Work required
How many lines in the rows below contain the word "action"? Reply with the number alone.

+ + + +

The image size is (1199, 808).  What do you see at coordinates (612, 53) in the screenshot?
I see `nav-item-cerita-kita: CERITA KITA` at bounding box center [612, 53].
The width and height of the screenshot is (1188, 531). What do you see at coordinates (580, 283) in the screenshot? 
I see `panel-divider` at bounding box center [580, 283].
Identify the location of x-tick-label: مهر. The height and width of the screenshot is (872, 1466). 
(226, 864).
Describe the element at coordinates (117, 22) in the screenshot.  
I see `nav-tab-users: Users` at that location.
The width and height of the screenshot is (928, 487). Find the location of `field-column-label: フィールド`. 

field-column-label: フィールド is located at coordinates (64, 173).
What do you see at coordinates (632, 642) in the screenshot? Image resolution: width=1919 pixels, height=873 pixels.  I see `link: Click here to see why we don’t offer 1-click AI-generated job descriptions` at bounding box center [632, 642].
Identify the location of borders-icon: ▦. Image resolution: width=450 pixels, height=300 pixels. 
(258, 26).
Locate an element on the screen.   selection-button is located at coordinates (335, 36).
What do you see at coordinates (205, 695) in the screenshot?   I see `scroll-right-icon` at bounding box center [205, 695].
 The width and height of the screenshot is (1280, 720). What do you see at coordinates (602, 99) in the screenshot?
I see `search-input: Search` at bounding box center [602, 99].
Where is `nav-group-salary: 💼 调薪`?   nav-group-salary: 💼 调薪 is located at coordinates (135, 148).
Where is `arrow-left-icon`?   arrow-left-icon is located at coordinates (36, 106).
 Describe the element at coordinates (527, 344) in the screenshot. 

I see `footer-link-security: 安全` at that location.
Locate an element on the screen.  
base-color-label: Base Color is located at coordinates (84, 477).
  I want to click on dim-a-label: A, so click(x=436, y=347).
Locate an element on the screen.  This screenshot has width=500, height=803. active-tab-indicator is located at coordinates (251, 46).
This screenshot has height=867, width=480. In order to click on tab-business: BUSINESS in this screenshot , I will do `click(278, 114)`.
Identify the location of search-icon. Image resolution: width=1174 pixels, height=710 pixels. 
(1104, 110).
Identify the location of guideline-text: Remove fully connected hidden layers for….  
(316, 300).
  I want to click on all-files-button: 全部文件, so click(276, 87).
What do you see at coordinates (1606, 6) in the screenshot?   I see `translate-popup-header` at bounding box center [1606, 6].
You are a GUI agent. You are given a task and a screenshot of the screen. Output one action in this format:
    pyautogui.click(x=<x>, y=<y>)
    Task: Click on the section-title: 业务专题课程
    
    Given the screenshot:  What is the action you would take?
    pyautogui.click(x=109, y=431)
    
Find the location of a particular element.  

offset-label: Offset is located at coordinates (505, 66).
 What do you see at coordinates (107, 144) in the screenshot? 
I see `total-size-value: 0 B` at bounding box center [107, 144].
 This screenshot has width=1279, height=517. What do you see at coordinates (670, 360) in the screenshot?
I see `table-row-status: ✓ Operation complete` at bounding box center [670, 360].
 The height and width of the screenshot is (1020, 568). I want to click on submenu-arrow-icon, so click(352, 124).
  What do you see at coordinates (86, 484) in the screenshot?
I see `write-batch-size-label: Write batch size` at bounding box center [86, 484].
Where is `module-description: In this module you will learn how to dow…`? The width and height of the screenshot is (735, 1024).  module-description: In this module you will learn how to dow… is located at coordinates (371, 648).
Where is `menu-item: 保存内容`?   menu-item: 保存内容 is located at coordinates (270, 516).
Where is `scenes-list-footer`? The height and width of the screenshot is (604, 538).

+ + + +

Response area
2